Start of Exercise data

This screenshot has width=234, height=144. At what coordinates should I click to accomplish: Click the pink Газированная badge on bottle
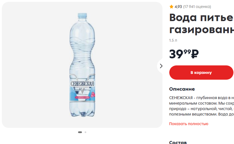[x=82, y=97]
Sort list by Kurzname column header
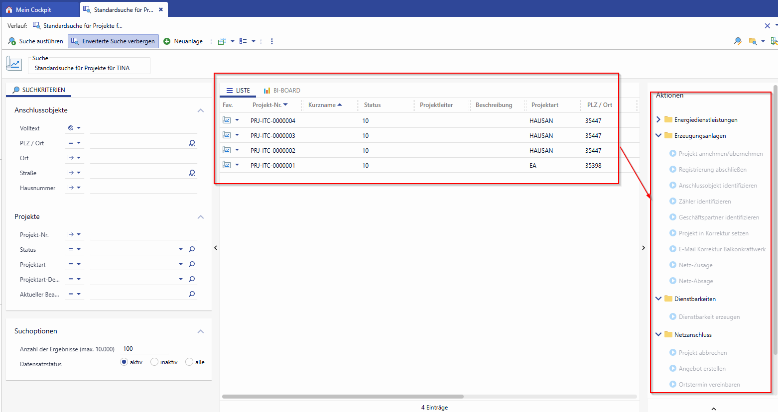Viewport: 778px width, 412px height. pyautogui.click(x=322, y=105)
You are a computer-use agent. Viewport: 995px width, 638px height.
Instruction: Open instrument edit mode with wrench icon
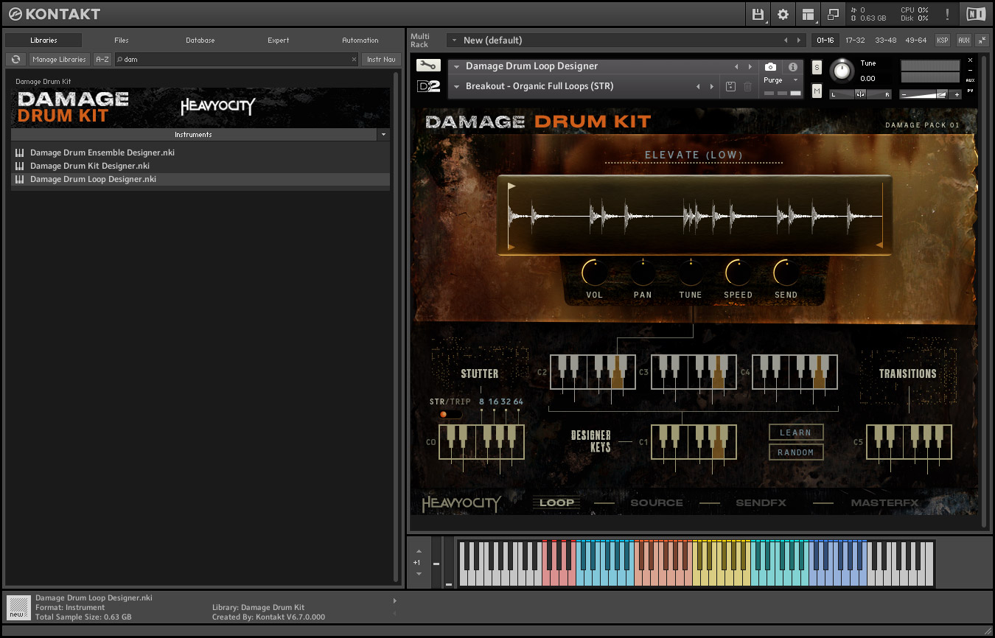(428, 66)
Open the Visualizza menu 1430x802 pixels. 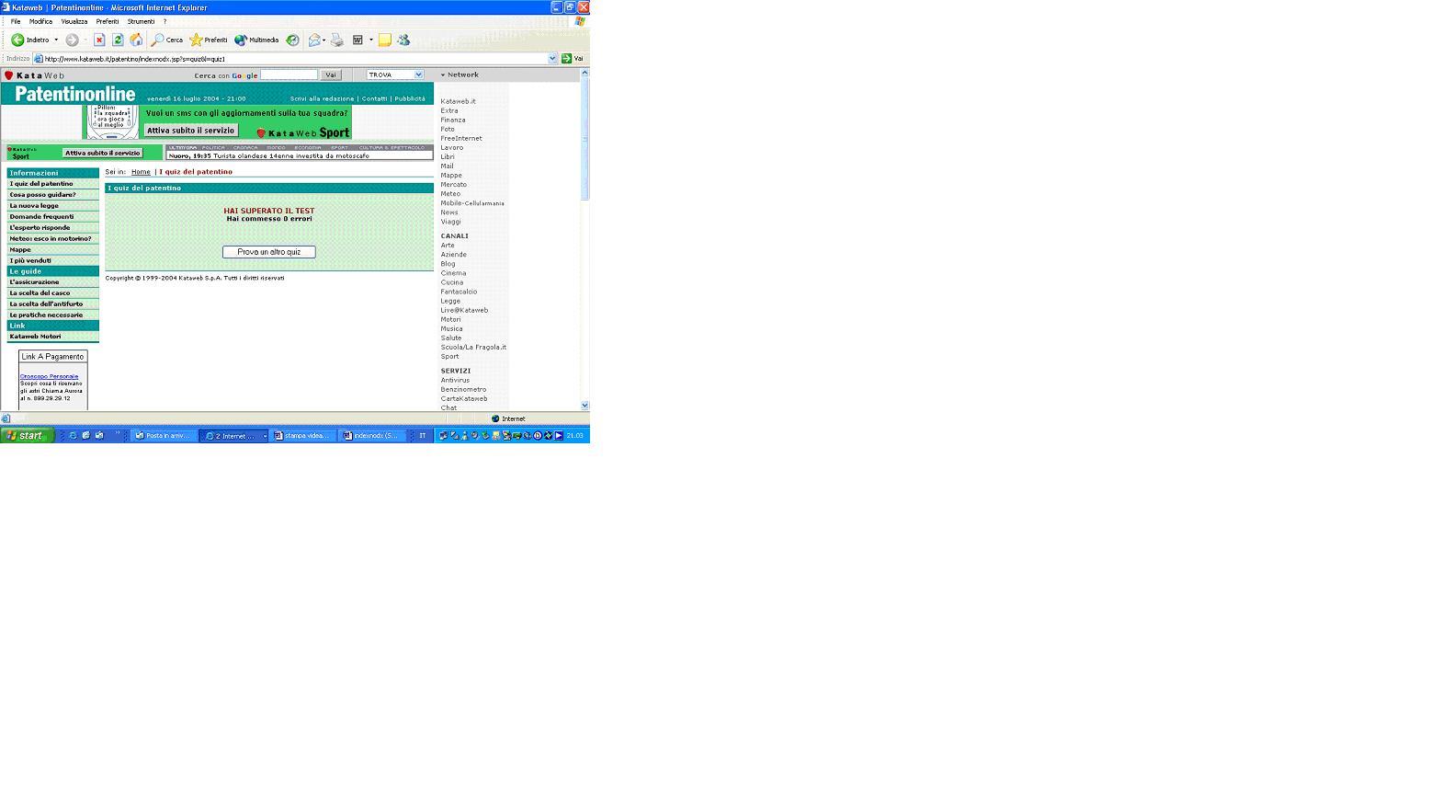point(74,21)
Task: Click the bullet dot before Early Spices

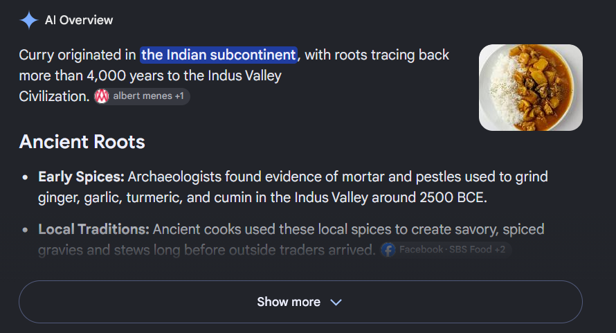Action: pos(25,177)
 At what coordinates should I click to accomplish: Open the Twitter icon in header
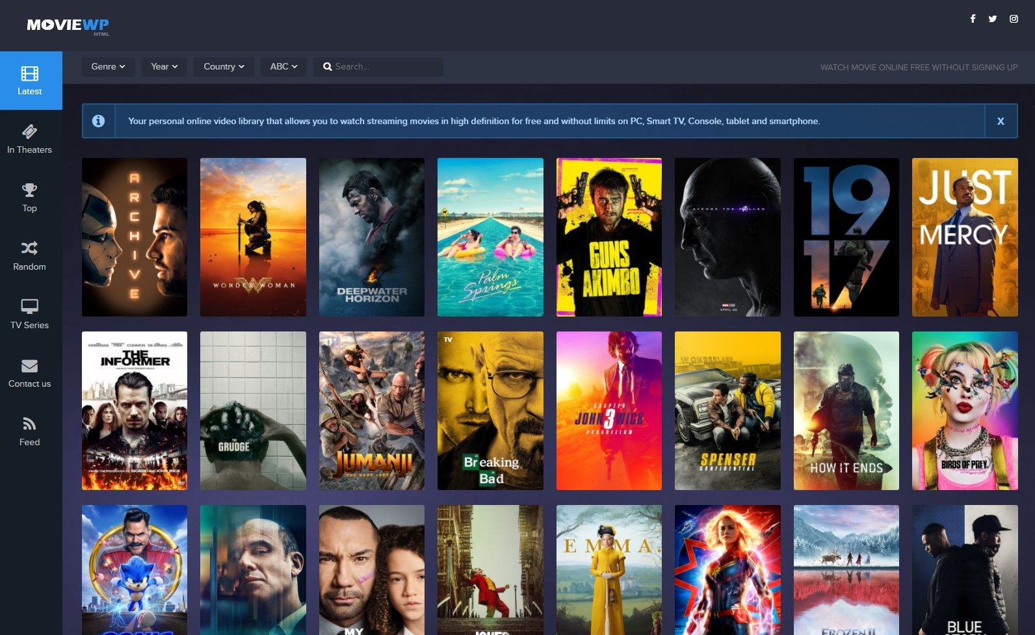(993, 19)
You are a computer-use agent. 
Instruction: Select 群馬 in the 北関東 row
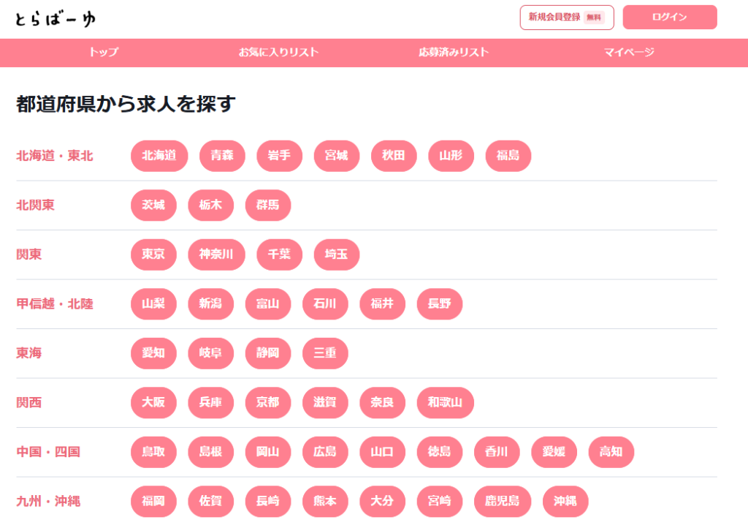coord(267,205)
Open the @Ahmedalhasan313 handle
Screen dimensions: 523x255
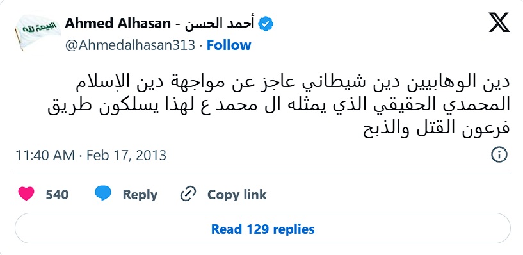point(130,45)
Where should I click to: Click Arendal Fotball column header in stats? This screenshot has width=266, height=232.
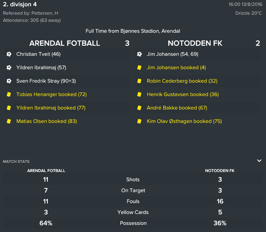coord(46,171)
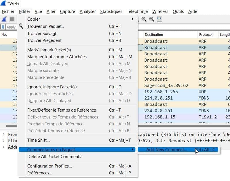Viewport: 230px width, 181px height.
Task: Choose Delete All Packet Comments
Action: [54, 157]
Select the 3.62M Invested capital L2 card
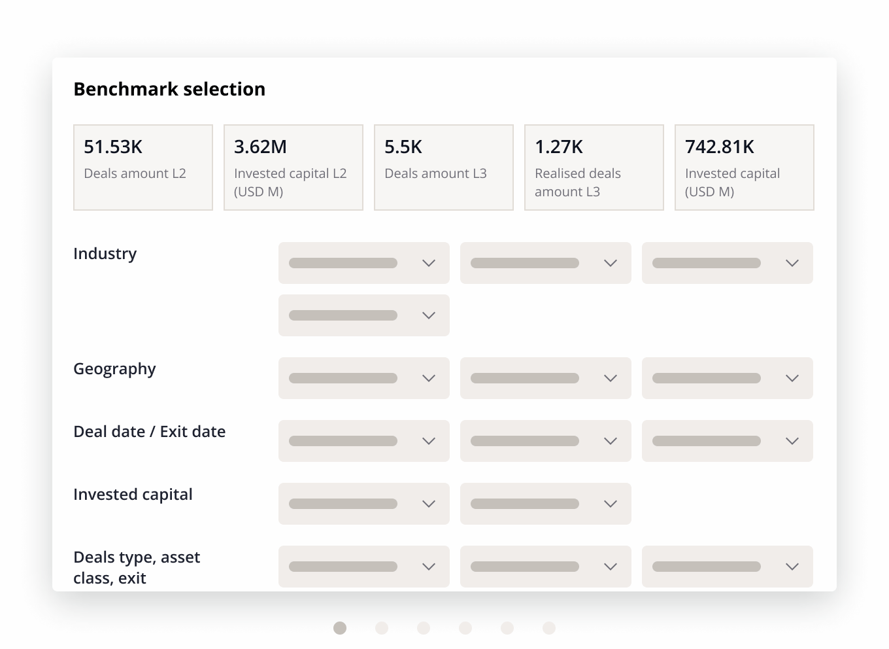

End of Exercise data

What the task asks: Every line of the data that includes the word "computer" should be copied.

Response area:
You are a computer-use agent. Viewport: 995px width, 638px height.
You are a computer-use agent. 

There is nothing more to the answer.